DS: I think that the scope of the tragedy in Colombia is colossal. It will take us many years and it won’t be easy. I think that historians, the Comisión de Memoria Histórica (Committee for Historical Memory), as well as artists are starting to work on it. The peace process will make it easier for some fragments of memory to resurface: those of the paramilitary, of the various FARC guerrillas, and of the Ejército de Liberación Nacional (ELN, National Liberation Army). We covered part of the paramilitary chapter because they confessed – not because they were good people but because it was convenient. Deals were made and it was worth it because we got information out of them. We already know a lot but there is still a long way to go. There is a great deal of archival material but we still need to study it. In my opinion the peace process doesn’t bring complete reconciliation but brief snippets of peace. The same can be said about memory: all we have are short snippets of memory. As they accumulate, these fragments will come together little by little to form something that will bring us closer to grief. I really do hope this happens!
Doris Salcedo, Sumando Ausencias, Plaza Bolivar, Bogota, 11 October 2016, Courtesy Doris Salcedo, © Doris Salcedo, © Photo: Oscar Monsalve
Doris Salcedo has seven kilometers of white cloth sewn on which the names of the victims are written in ash. She mades this action following the negative response to the referendum on the peace agreement established between the state and the FARC guerrillas.
CA: Do you think that artists can make an important contribution to historiography?
DS: I am a great admirer of Walter Benjamin, whose lessons in history I view as essential. What we, as historians and artists, are trying to do is to respectively recount and rewrite history from our present perspective.
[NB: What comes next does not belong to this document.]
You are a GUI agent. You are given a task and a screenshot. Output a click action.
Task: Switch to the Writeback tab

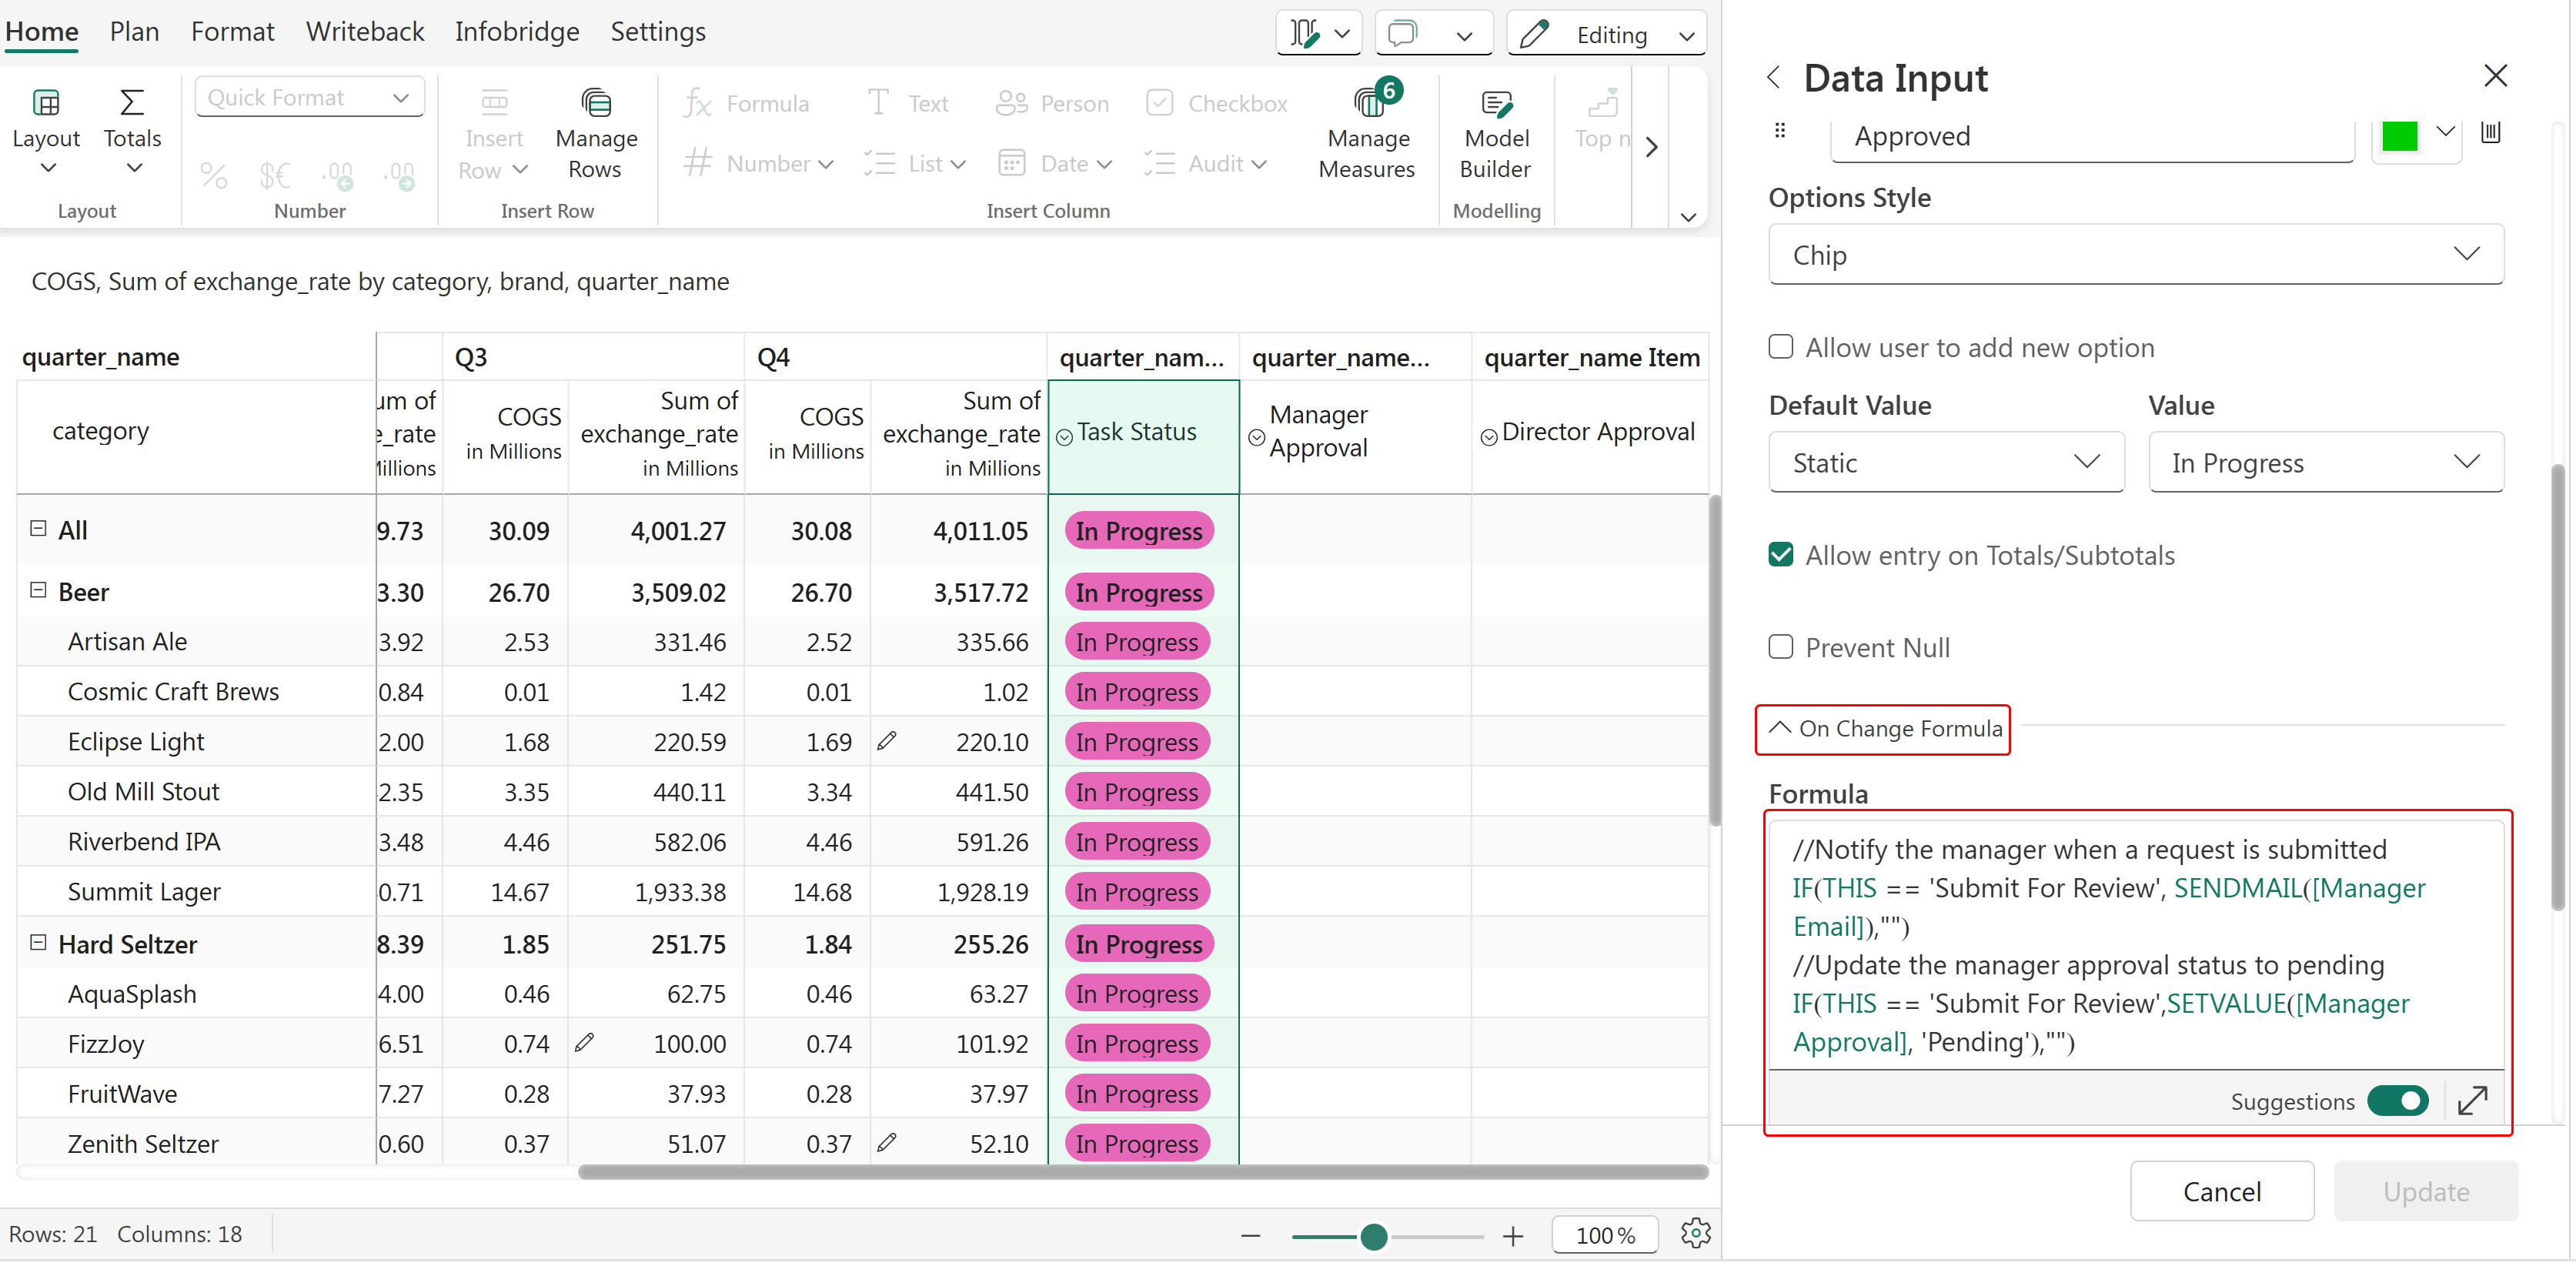point(365,32)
Our mission as artists is to revisit the past; there is something messianic in this act of rewriting. I felt this for example on the day we laid out Sumando Ausencias on Plaza de Bolívar in 2016. I felt as if a messianic act had been performed, as W. Benjamin would say. He wrote that we – and each generation – have been endowed with a weak messianic power and, on that day, we exercised that weak power to conjure up the idea of salvation. For W. Benjamin, this meant that a new image could have the power to strike down an image of the past right before our eyes. At that very moment, in a moment of danger, if we do not appropriate that image and fail to present it, then it can become lost to us forever.
Carolina Ariza is a curator and researcher. In 2018 she defended a PhD thesis in arts at Université Paris 1 – Panthéon-Sorbonne about the artistic resurgences of “little” histories in Colombia, starting with the storming of the Bogota courthouse in 1985. In 2019 she was a finalist of the Centre National des Arts Plastiques’ (CNAP) theoretician and art critic research grant for the development of the publication and exhibition project Tisseuses de mémoire. Les artistes femmes et leur participation à l’écriture de l’histoire [Memory weavers: Women artists and their involvement in writing history]. She curated the exhibitions Tisseuses de mémoire (Espace Arte Faktos, Paris, 2019) and Murmures et visions. Une déambulation en Amérique latine (IESA arts & culture, Paris, 2016), and was in charge of the Latin American section of the Solo Projects at the SWAB Art Fair in Barcelona (2014 and 2015). She also worked as a research supervisor in the Latin American department of the Musée National d’Art Moderne – Centre Georges-Pompidou for the project Recherche et mondialisation, and took part in the museum’s acquisition of Antonio Caro’s piece Aquínocabeelarte [Artdoesnotfithere, 1972].